Given entries:
◆ ◆ ◆
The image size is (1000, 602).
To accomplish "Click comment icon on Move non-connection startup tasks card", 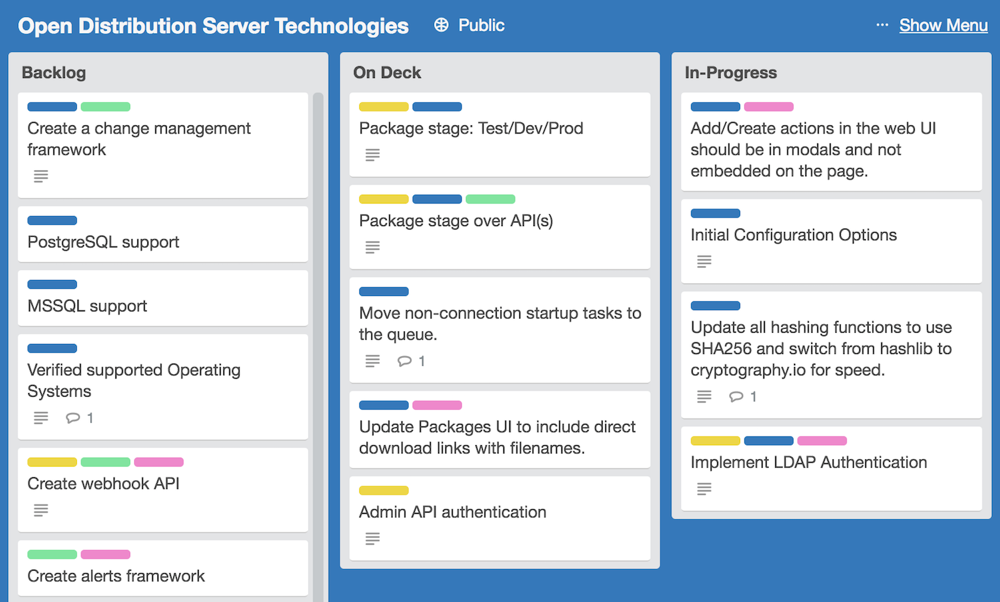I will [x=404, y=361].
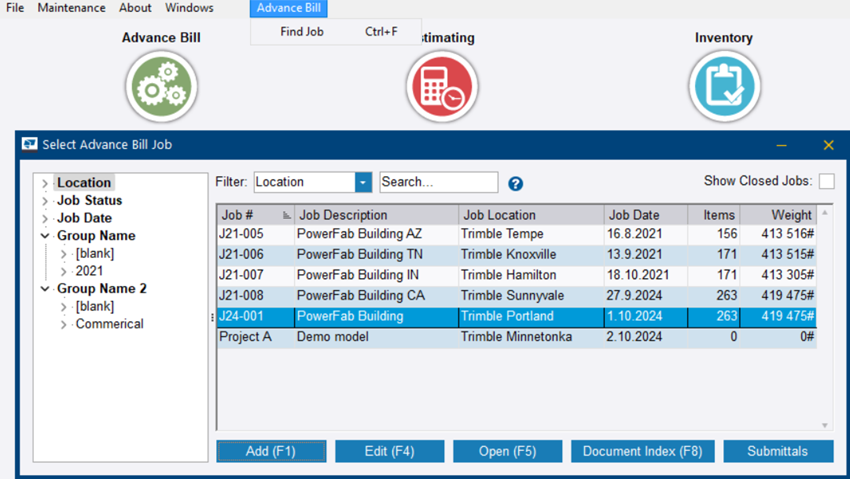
◆ ◆ ◆
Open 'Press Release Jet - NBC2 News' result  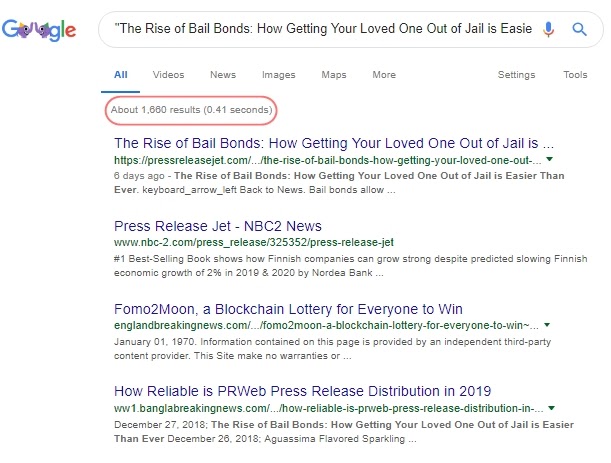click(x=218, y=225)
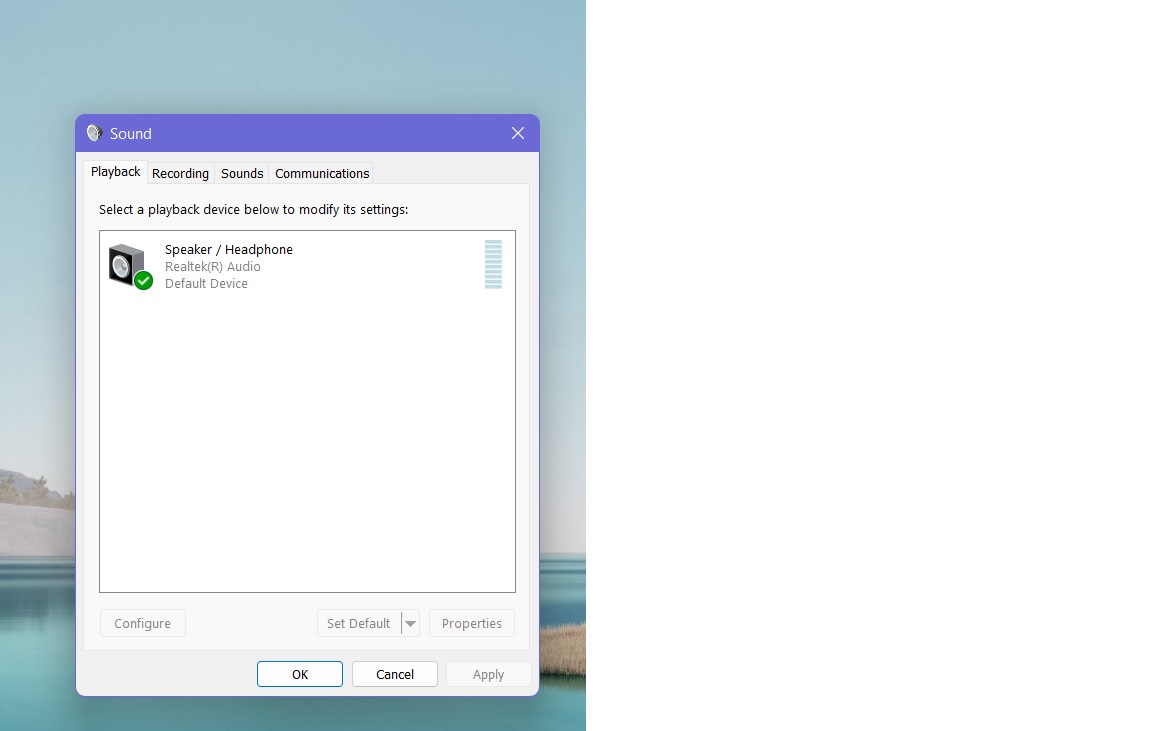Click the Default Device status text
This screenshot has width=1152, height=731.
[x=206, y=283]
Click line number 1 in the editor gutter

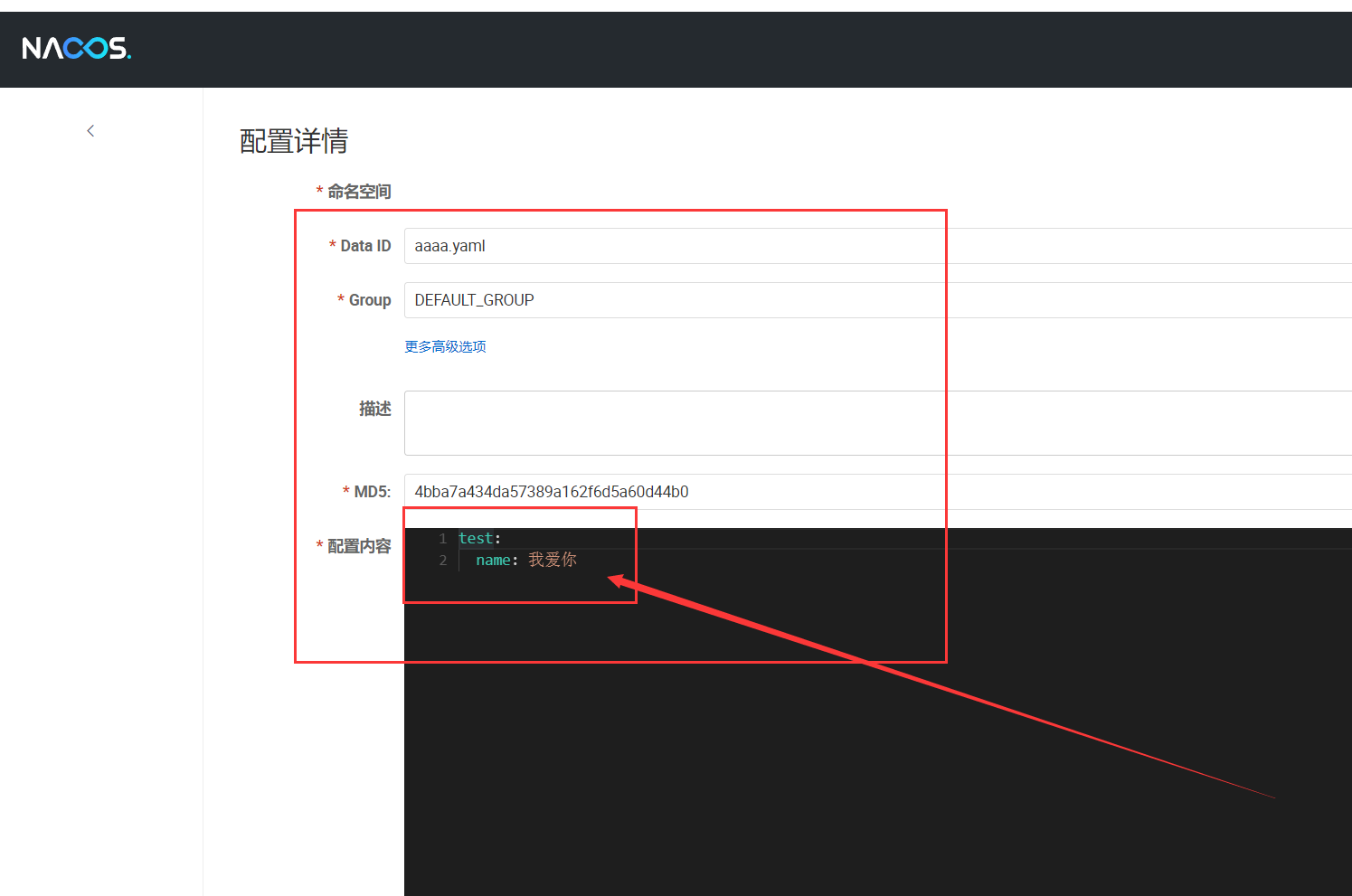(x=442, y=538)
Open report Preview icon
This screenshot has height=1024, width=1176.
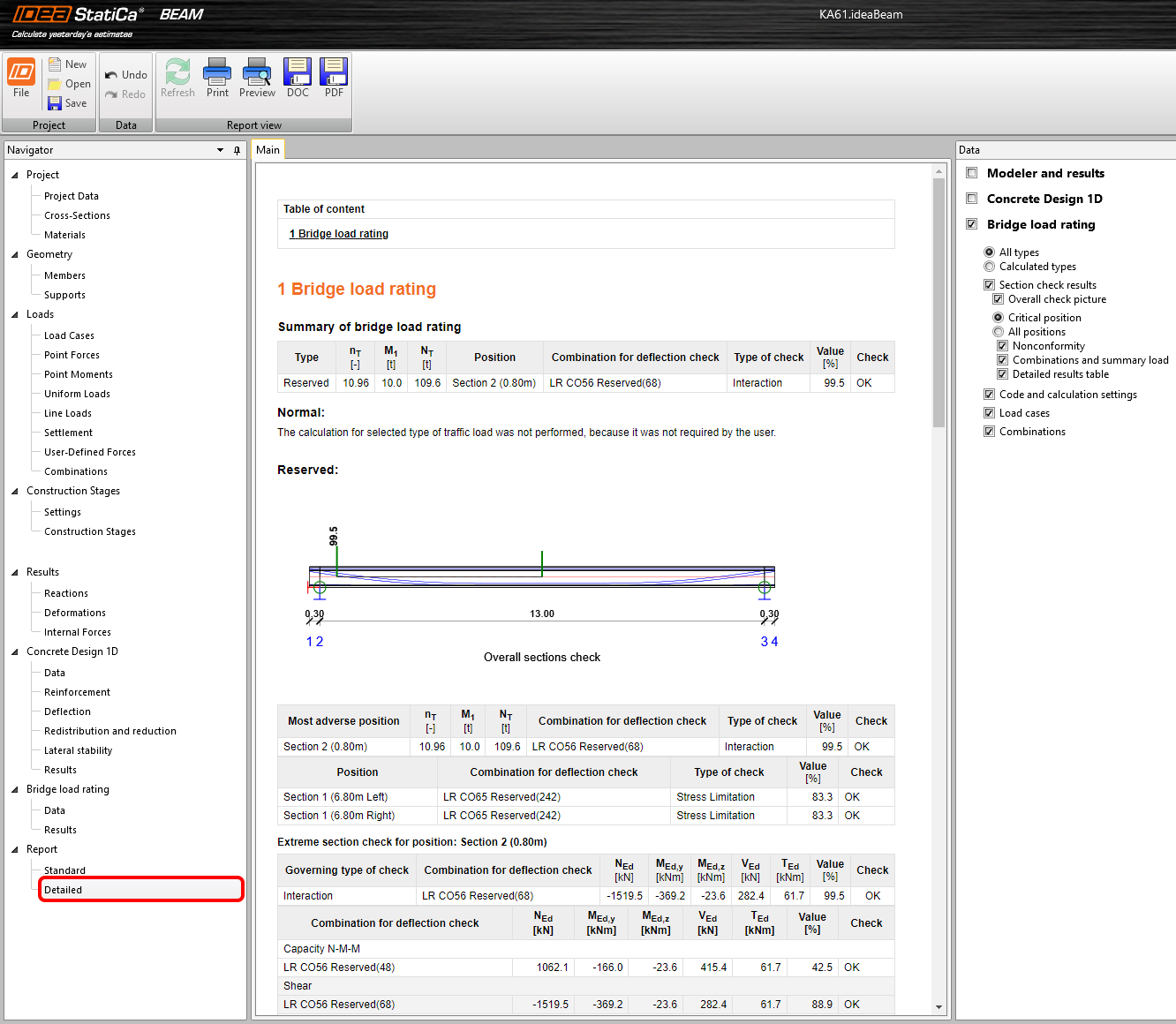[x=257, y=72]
◆ ◆ ◆
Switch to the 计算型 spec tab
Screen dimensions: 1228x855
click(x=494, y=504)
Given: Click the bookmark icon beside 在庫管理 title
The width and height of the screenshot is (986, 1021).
◆ ◆ ◆
Your instructions:
Output exactly the lines of the material above from the one containing "Given: Click the" up to and including the one containing "The width and".

Response to the exercise:
Given: Click the bookmark icon beside 在庫管理 title
The width and height of the screenshot is (986, 1021).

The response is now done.